Menurutnya, tanda-tanda terjadinya gelombang PHK massal justru sudah terlihat
sebelum omnibus law disahkan. Beberapa hari terakhir, ia kerap mendapatkan
berita terkait pemecatan karyawan besar-besaran yang terjadi selama sepekan ini.

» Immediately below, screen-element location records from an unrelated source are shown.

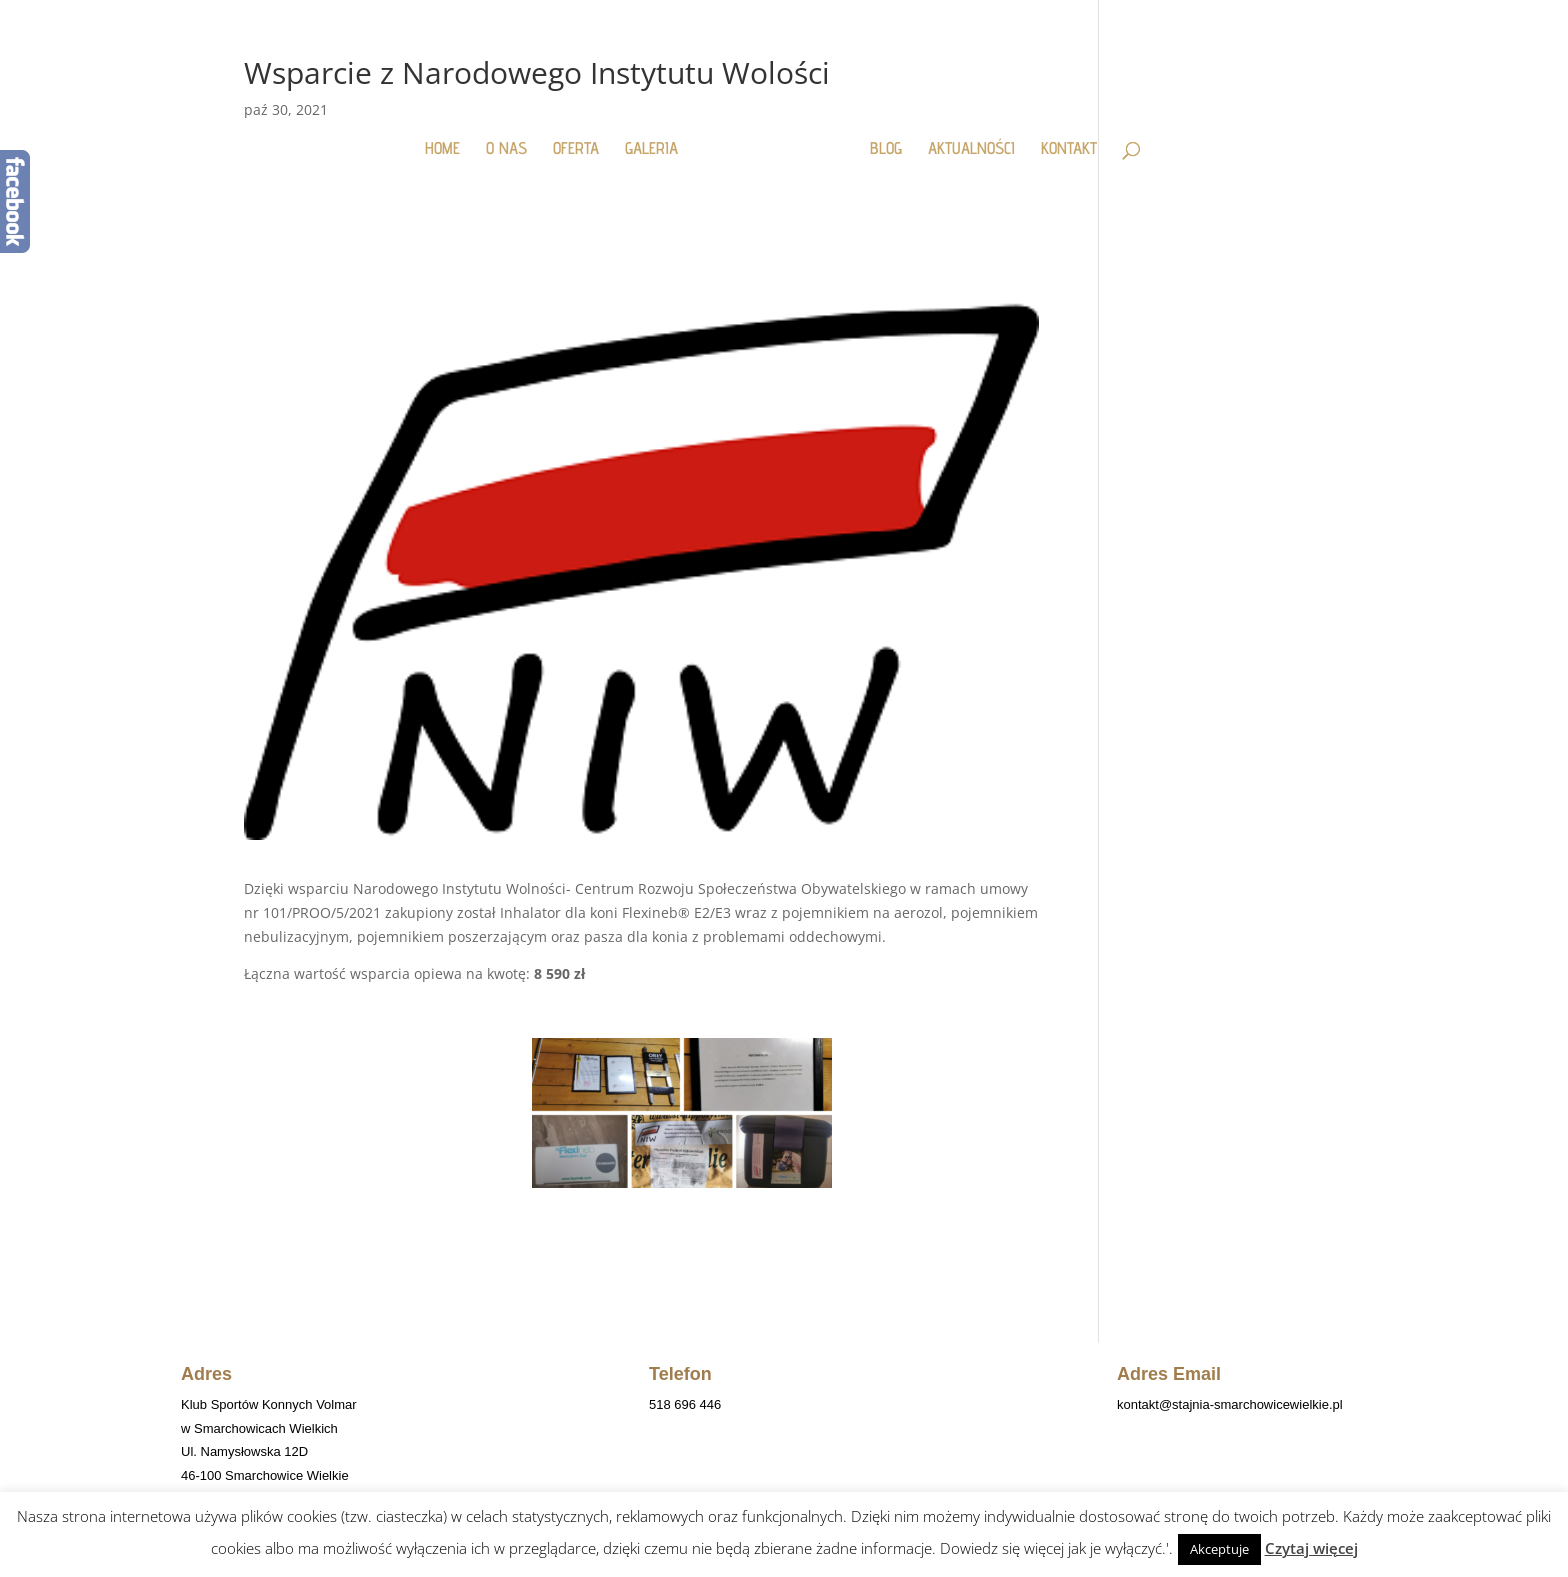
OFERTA (584, 139)
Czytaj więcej (1311, 1548)
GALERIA (659, 139)
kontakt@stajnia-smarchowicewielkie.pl (1230, 1404)
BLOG (878, 139)
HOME (450, 139)
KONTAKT (1061, 139)
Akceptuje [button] (1219, 1549)
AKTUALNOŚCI (963, 139)
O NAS (514, 139)
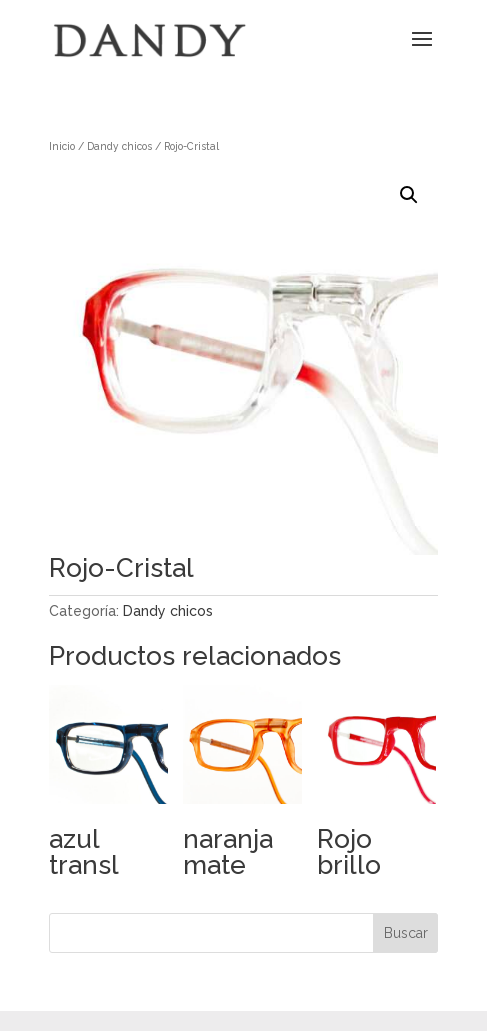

"Kalau RUU cilaka goal, PHK massal pasti akan terjadi, dan pemerintah apakah
siap?" ujarnya.
Selain itu dalam RUU omnibus law cipta kerja , peluang seorang pekerja untuk bisa
mendapatkan status pekerja tetap akan semakin sulit. Hal tersebut mengingat
adanya aturan yang memungkinan semua pekerja menjadi pekerja dengan
perjanjian kerja waktu tertentu (PKWT).
"Bahwa relasi kerja untuk menjadi pekerja tetap akan semakin sulit, terutama
pekerja muda, dan akan semakin sulit untuk teman-teman mahasiswa, SMK, ini
akan menghadapi relasi kerja yang mustahil jadi pekerja tetap," ujarnya.
Page 161 of 223.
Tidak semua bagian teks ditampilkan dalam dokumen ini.